Will US-Aufsicht Zugriff auf europäische Banken?


(C) Pinguin75, 2011, Bild: flickr (nicht portiert) (CC BY-NC 2.0)

Einem Bericht der Financial Times zufolge, wollen die US-amerikanischen Finanzaufsichtsbehörden Securities Exchange Commission und Commodity Futures Trading Commission das Recht haben, ggf. selbst Unterlagen in den Zentralen von europäischen Banken einzusehen. Dies auch wenn sie in den amerikanischen außerbörslichen Derivate-Handel involviert wären. In den aktuell laufenden Verhandlungen wolle man sich über eine Regulierung dieses Billionen schweren Marktes aussprechen.

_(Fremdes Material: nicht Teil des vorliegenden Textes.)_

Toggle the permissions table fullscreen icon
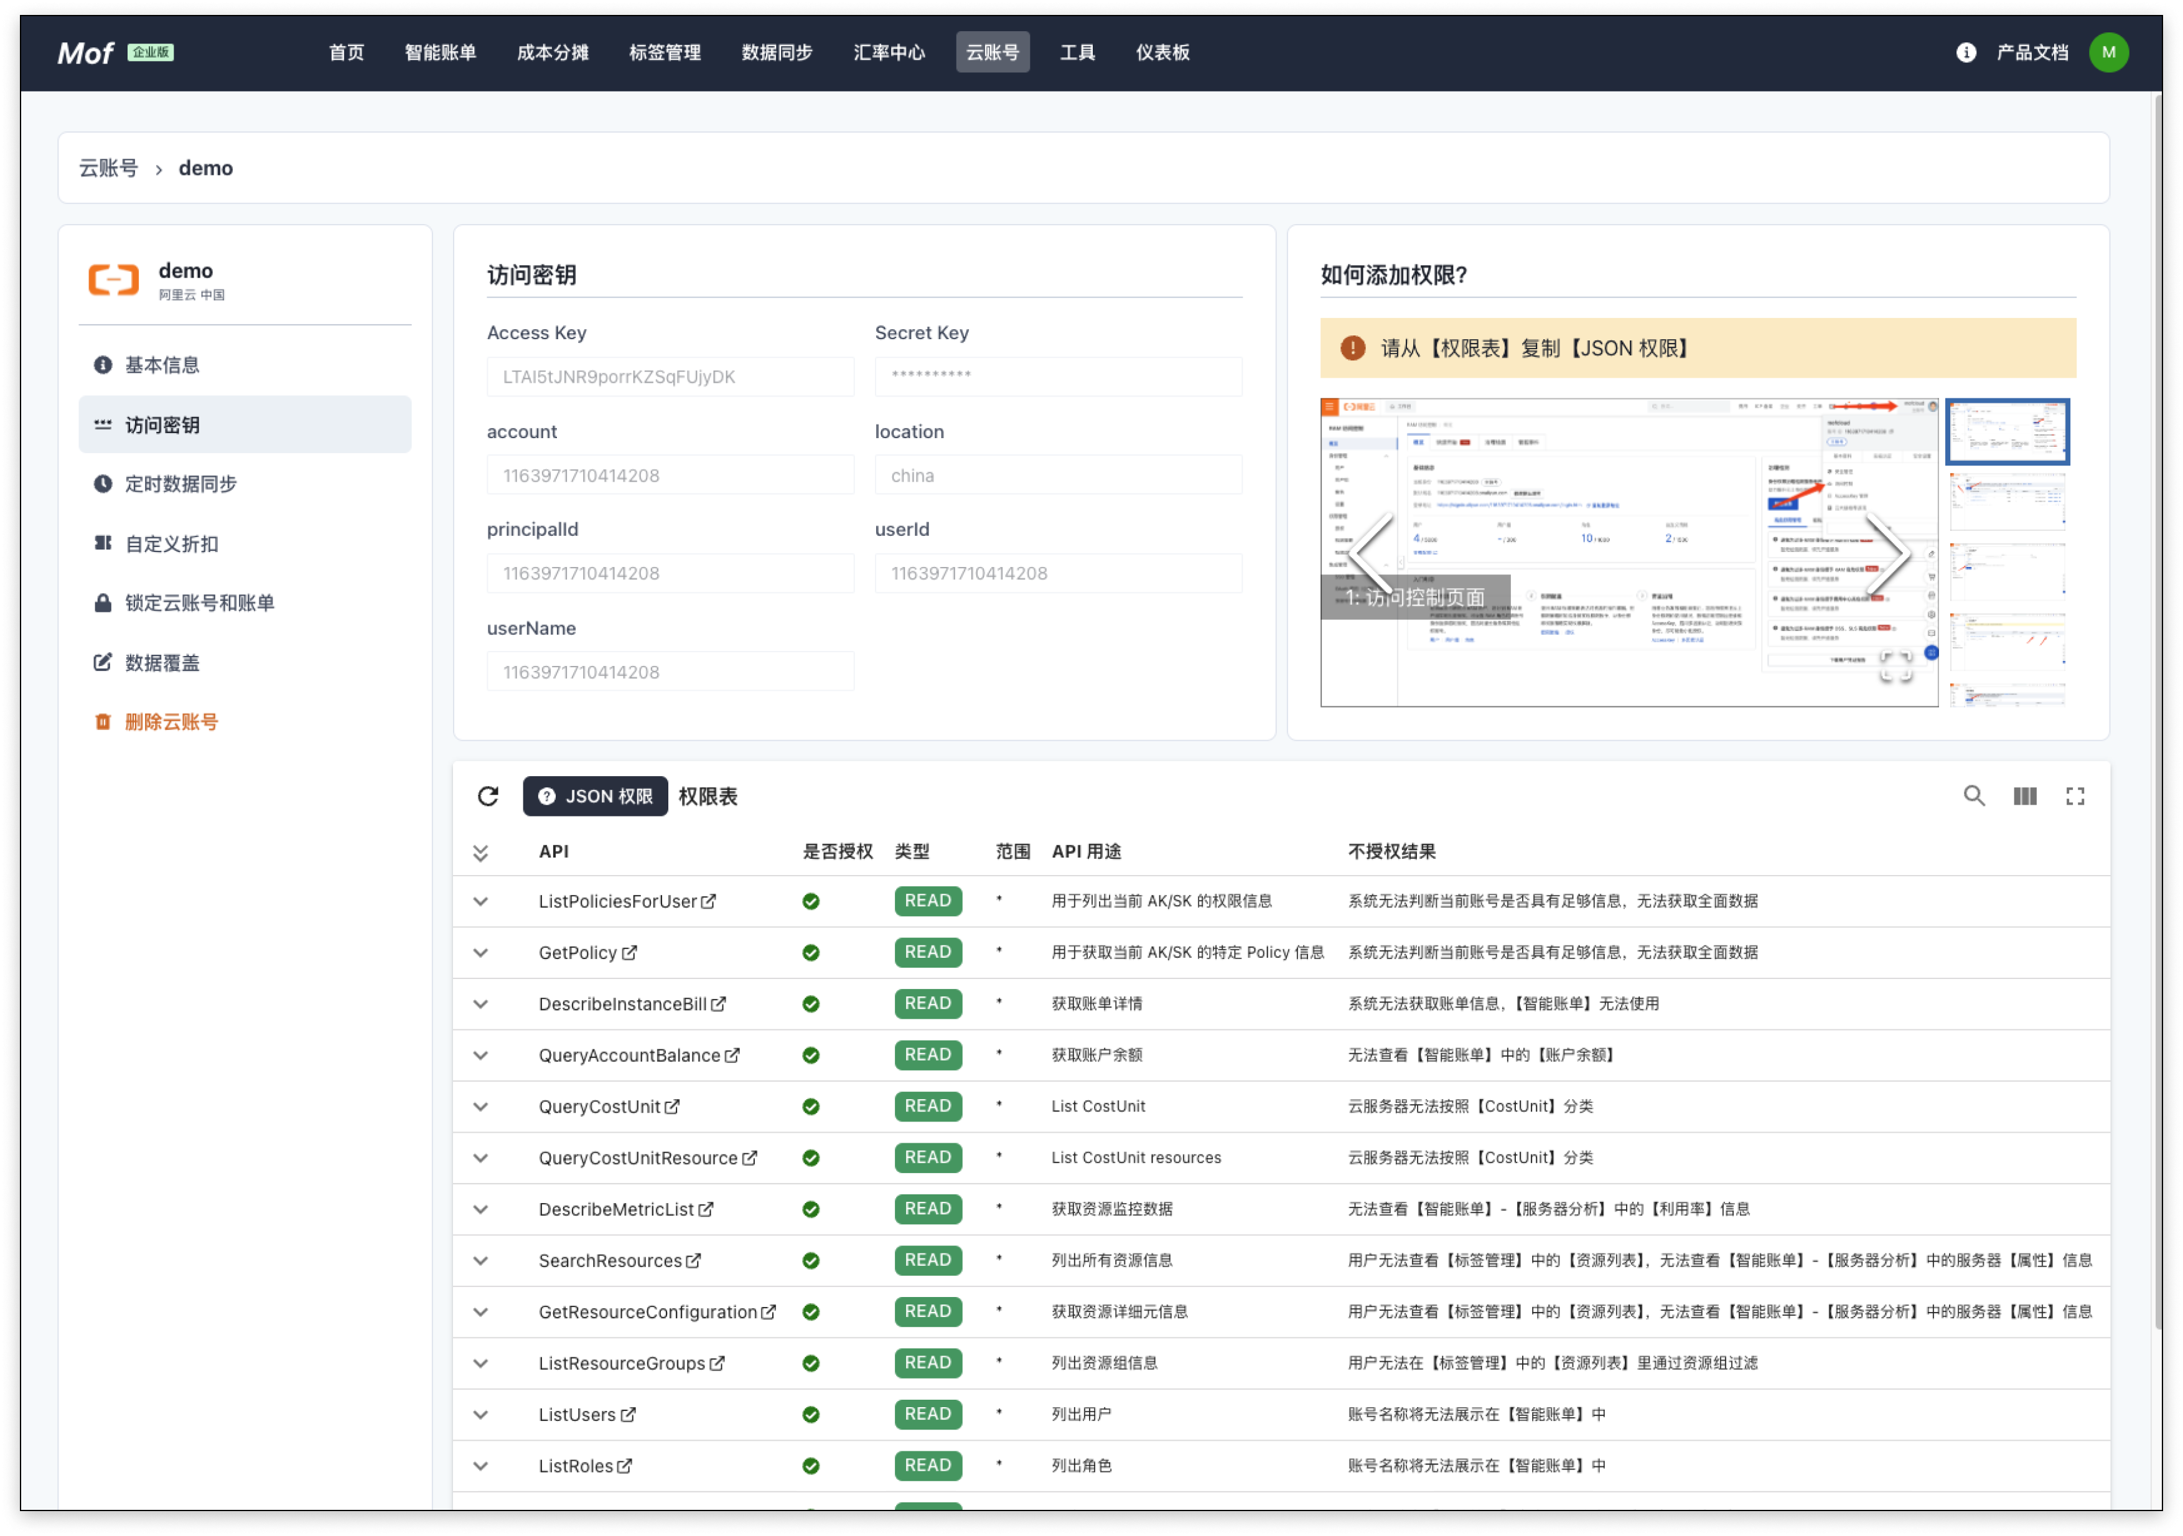The image size is (2183, 1536). point(2075,796)
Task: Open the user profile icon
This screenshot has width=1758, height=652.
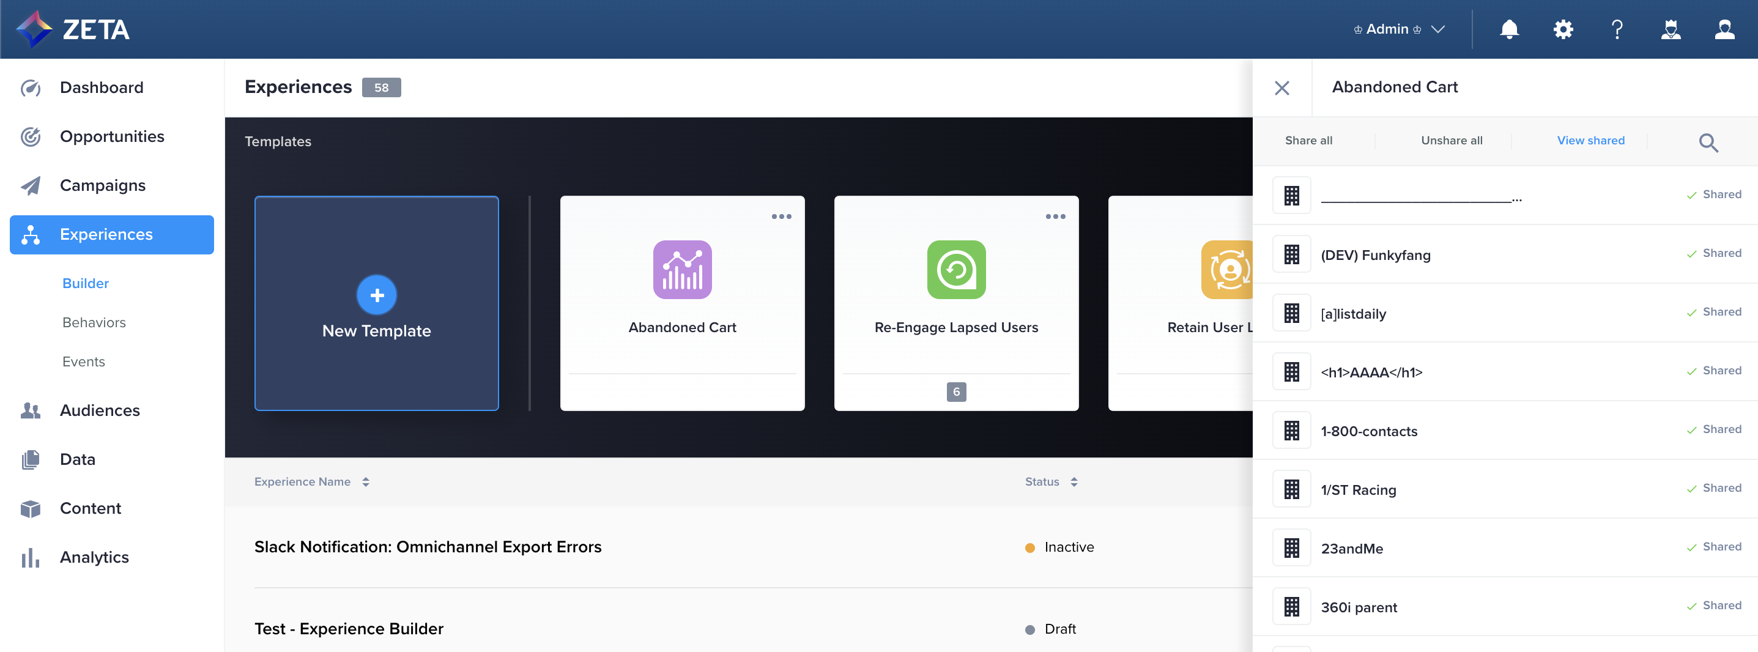Action: pyautogui.click(x=1725, y=29)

Dem Bericht zufolge wollen sich die SEC und CFTC nicht mit Anfragen alleine zufriedengeben. Dies bedeutet also, dass "Vertreter" jener Strukturen bei Banken, z.B. bei der Deutschen Bank in Frankfurt am Main, Barclays in London oder der Société Générale in Paris selbst Einsicht in E-Mails, Kontendaten und Verträge nehmen könnten. Nun gibt es Befürchtungen, dass Datenschutzgesetze verletzt werden. Ebenfalls sieht man die Gefahr gegeben, wenn es zur weiteren Forcierung kommt, dass Wirtschaftsspionage erleichtert wird. Im Prinzip sehe man mit den europäischen "Partnern" einige Übereinstimmungen, was die Notwendigkeiten der gemeinsamen Regierungen anbetrifft. Doch wegen der vorherrschenden, auch datenschutzrechtlich relevanten "Irritationen", könnten sich die Verhandlungen noch einige Zeit hinziehen. Was am Ende dabei herauskommen wird, ist aus aktueller Sicht heraus noch nicht klar.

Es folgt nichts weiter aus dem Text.